13 Juli, 2010

TEORI-TEORI TRANSFORMASI SOSIAL


 Teori-teori Transformasi Sosial


Semua orang bersepakat bahwa kehidupan sosial tidaklah statis, melainkan selalu berubah secara dinamis. Tapi, tidak semua orang mempunyai kesepakatan sama dalam mengartikan perubahan social (transformasi social). Malah, konsep perubahan sosial sempat diberi makna intuitif dan sebagai suatu mitos[1] belaka. Dalam perkembangannya pun para ahli memperlihatkan perbedaan dalam memahami perubahan sosial. Pemaknaan konsep perubahan sosial kelihatannya masih problematik hingga kini.[2]

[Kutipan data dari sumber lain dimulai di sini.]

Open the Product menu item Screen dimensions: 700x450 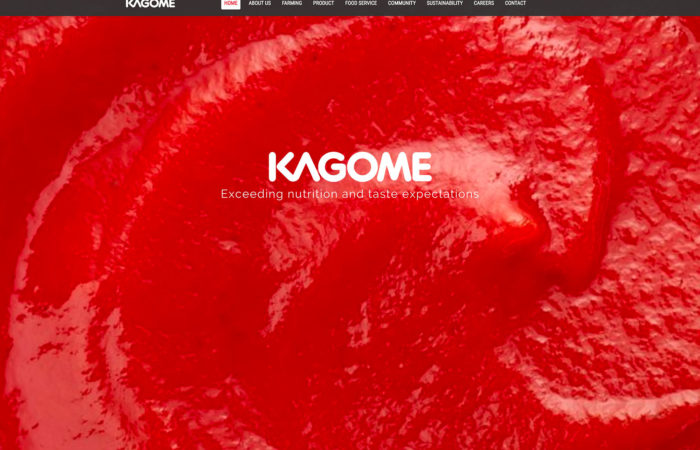[323, 4]
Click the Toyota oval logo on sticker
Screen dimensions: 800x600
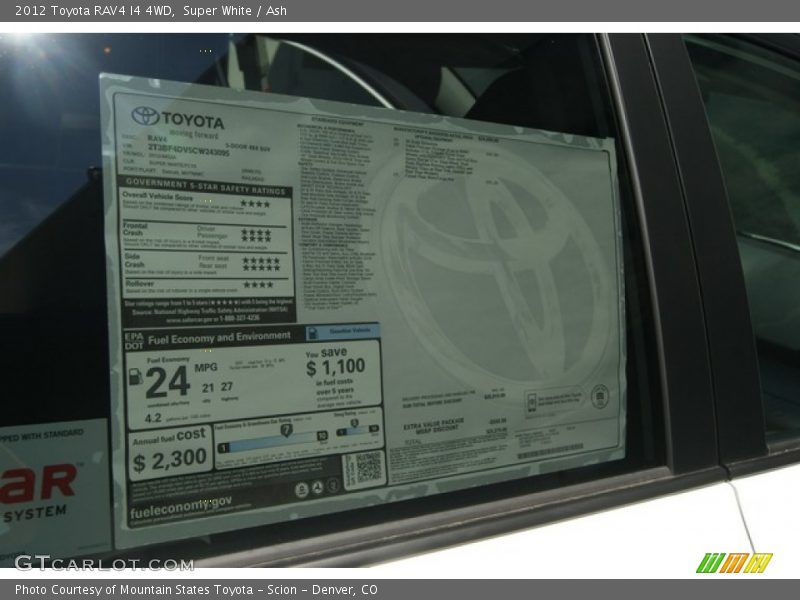[x=145, y=117]
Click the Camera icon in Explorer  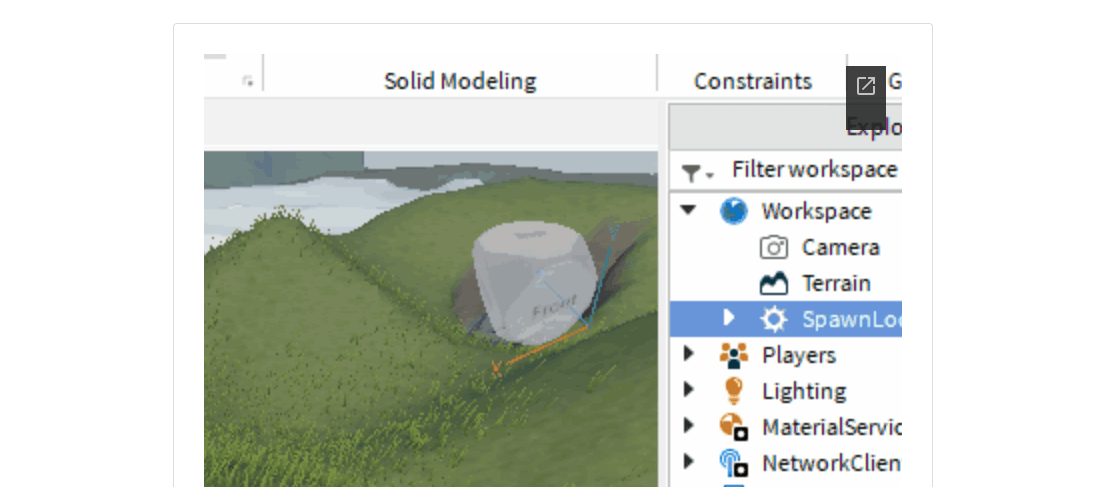click(x=774, y=247)
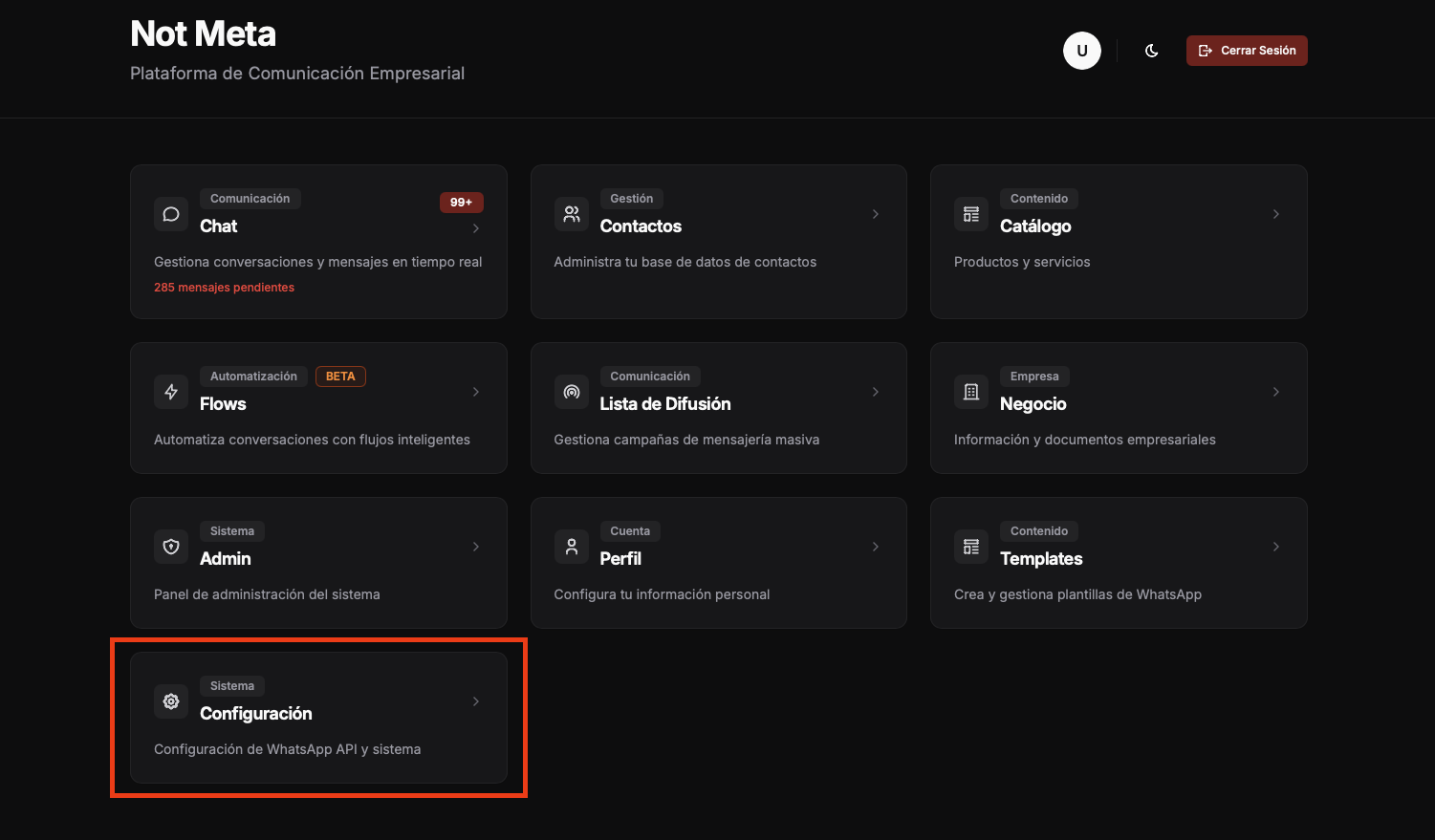
Task: Click the Configuración gear icon
Action: tap(171, 701)
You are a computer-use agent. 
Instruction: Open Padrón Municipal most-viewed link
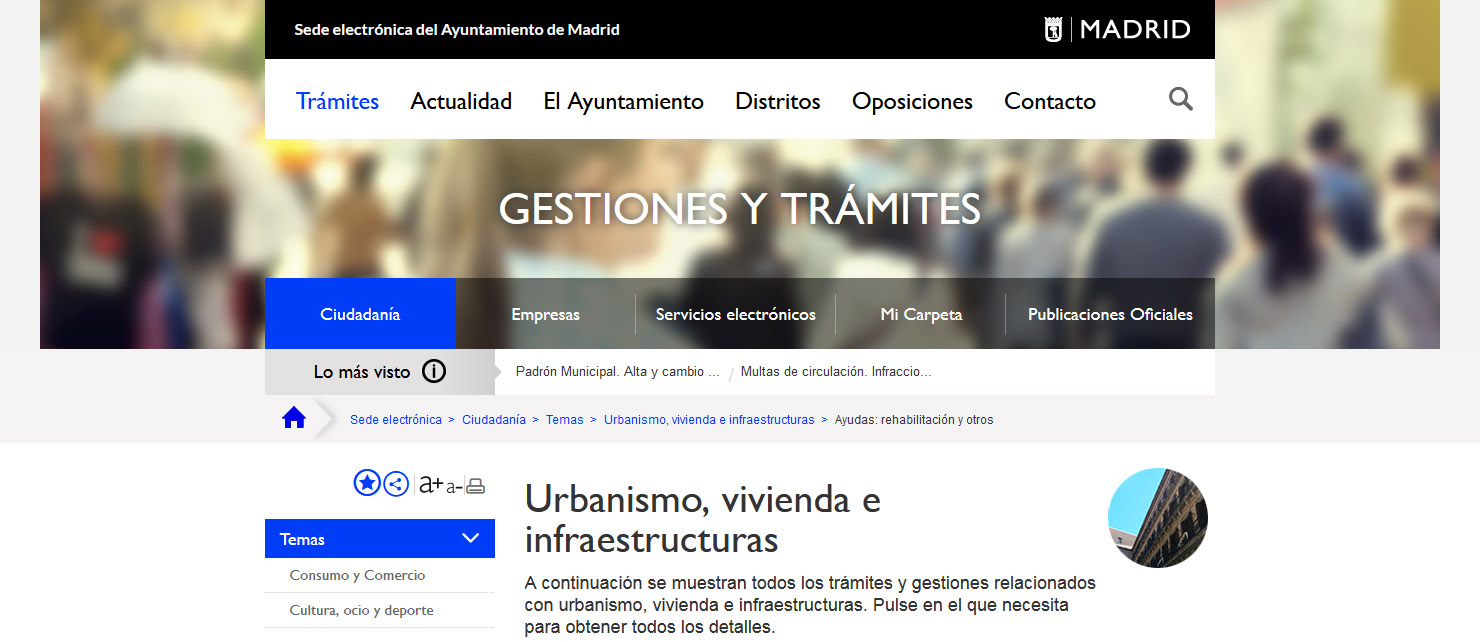click(x=617, y=372)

Di antara sekian banyak fenomena sosial yang menjadi orientasi analisis sosiologi, fenomena perubahan sosial barangkali termasuk yang paling sulit dipahami. Adalah wajar jika kemudian banyak terjadi silang pendapat yang controversial dan spekulatif. Perbedaan ini terutama berkisar pada persoalan “formal” yang antara lain mencakup dua persoalan pokok : (1) logika terjadinya perubahan sosial; dan (2) apakah perubahan sosial berkaitan dengan dimensi ruang dan waktu tertentu?.[3]

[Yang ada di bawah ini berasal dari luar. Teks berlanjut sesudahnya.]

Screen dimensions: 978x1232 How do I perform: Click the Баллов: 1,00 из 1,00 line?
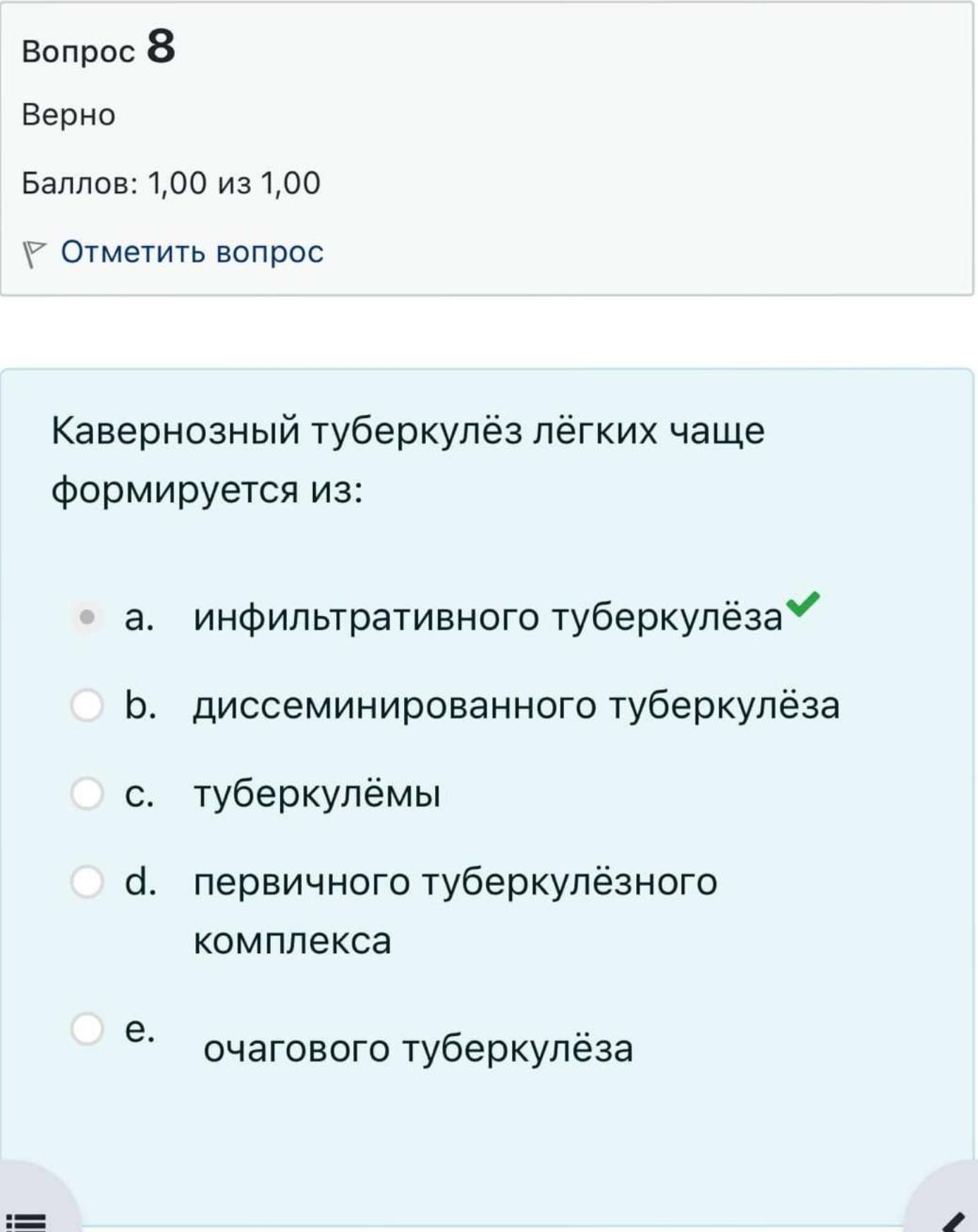tap(171, 183)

Bersumber pada perbedaan orientasi formal di atas, maka kemudian berkembang berbagai pendapat yang berbeda di antara sosiolog dalam melihat orientasi analisis dan tema substantif perubahan sosial. Perbedaan-perbedaan itu biasanya bersumber dari perbedaan asumsi dasar dalam melihat masyarakat. Mislnya, ada yang memandang masyarakat merupakan sesuatu yang life dan k arena itu pastilah berkembang dan kemudian berubah. Karena itu, kajian utama perubahan sosial mestinya juga menyangkut keseluruhan aspek kehidupan masyarakat atau harus meliputi semua fenomena sosial yang menjadi kajian sosiologi. Cara pandang demikian mengindikasikann bahwa perubahan sosial mengandung perubahan dalam tiga dimensi :  structural, cultural, dan interaksional. Jadi, orang baru bisa menyebut telah terjadi perubahan sosial manakala telah dan sedang terjadi perubahan pada ketiga dimensi dimaksud. Atau, singkatnya, perubahan sosial tidak lain merupakan perubahan dalam system sosial.[4]

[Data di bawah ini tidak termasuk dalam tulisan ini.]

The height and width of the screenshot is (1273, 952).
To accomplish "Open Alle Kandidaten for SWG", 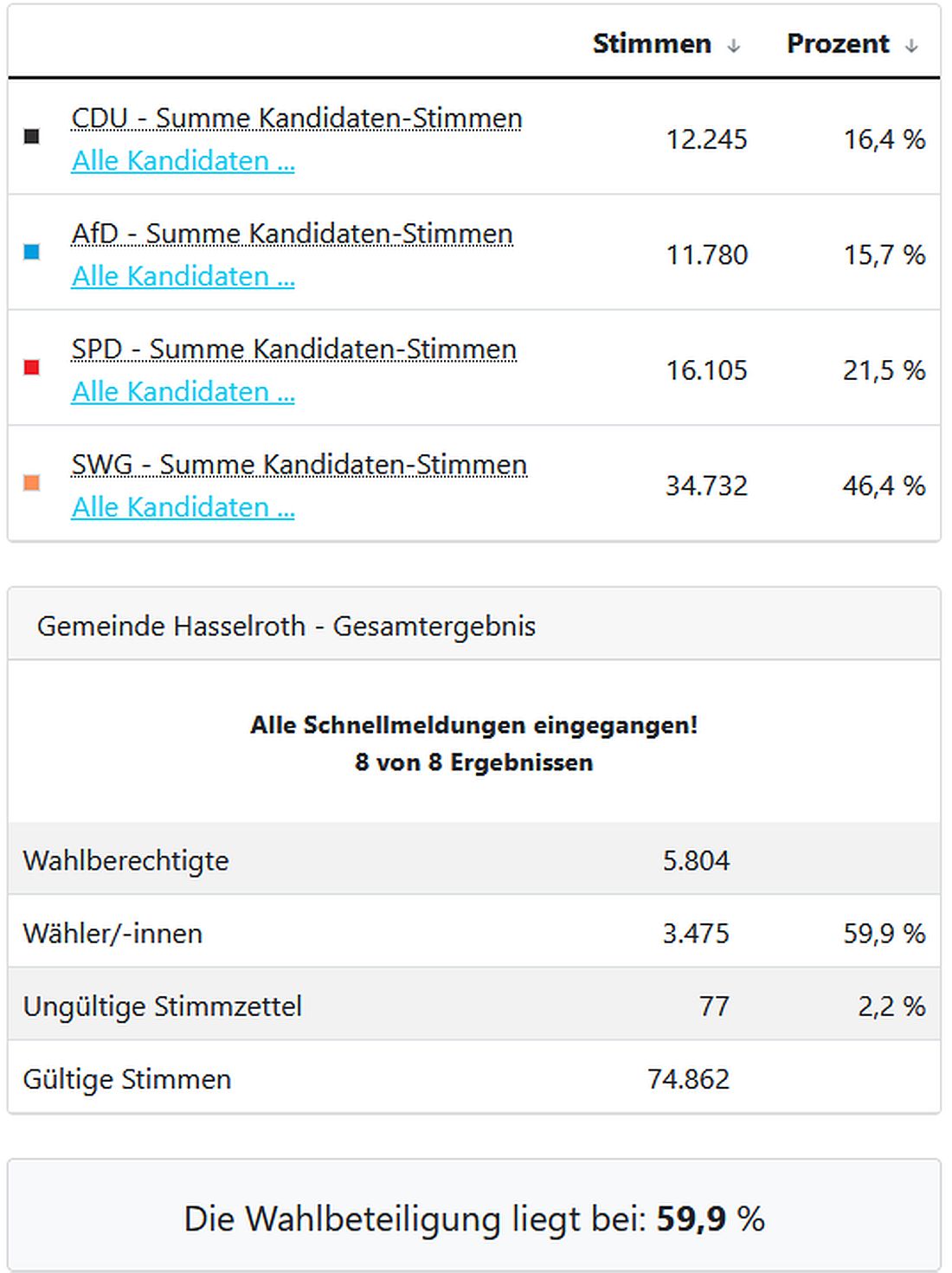I will click(183, 507).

Pendapat pertama di atas banyak dikritik karena dianggap terlalu luas, sehingga dirasa akan mengalami kesulitan melakukan analisis yang baik dan mendalam. Untuk itu, pengkritik mengajukan pendapat, bahwa orientasi kajian perubahan sosial harus berbatas jelas sehingga lebih mudah memahaminya. Karena itu, analisis tentang fenomena perubahan sosial hanya dilakukan dalam kaitannya dengan perubahan yang terjadi dalam organisasi sosial.[5]
Sementara itu, ada pula sosilog lain yang lebih tertarik menganalisis fenomena perubahan sosial sejauh fenomena itu bisa diamati (diukur), seperti mobilitas sosial (tenaga kerja), komposisi penduduk, perubahan system pemerintahan, dan seterusnya. Ada pula sosiolog yang memakai konsep perubahan sosial untuk menyatakan perubahan penting yang terjadi dalam keseluruhan struktur sosial juga mengartiakn perubahan sosial sebagai suatu perubahan penting dalam struktur sosial __ pola-pola perilaku dan system interaksi sosial, termasuk di dalamnya perubahan norma, nilai, dan fenomena cultural. Definisi lain yang bisa ditunjukkan, misalnya, konsep perubahan sosial sebagai munculnya varian-varian baru __ sebagai hasil modifikasi selama berlangsungnya proses sosial __dari bentuk-bentuk pola perilaku yang terstruktur. Malah ada lagi yang berani menggunakan konsep perubahan sosial ketika melihat ada perubahan-perubahan pada komunitas local tertentu. Herbert Blumer sebagiman dikutip Dwi Narwoko, melihat perubahan sosial sebagai usaha kolektif untuk menegakkan terciptanya kehidupan baru.[6]Menurut Ralp Tunner dan Lewis M. Killin yang juga di kutip oleh Narwoko dan Bagong, mengatakan bahwa perubahan sosial sebagai kolektivitas yang bertindak terus-menerus, guna meningkatkan perubahan dalam masyarakat atau kelompok.[7]
Perbedaan-perbedaan cara pemahaman konsep perubahan sosial di atas sudah tentu akan berpengaruh pada kajian-kajian substansi perubahan sosial, terutama yang bersangkut paut dengan perbedaan pada masalah-masalah berikut : (1) tingkat perubahan (makro-mikro); (2) kesinambungan (dan arah gerak perubahan dari mikro ke makro atau sebaliknya); (3) penyebab perubahan sosial (internal atau eksternal, berupa materi, atau ide, dan seterusnya); dan (4) persoalan langsung tidaknya perubahan sosial.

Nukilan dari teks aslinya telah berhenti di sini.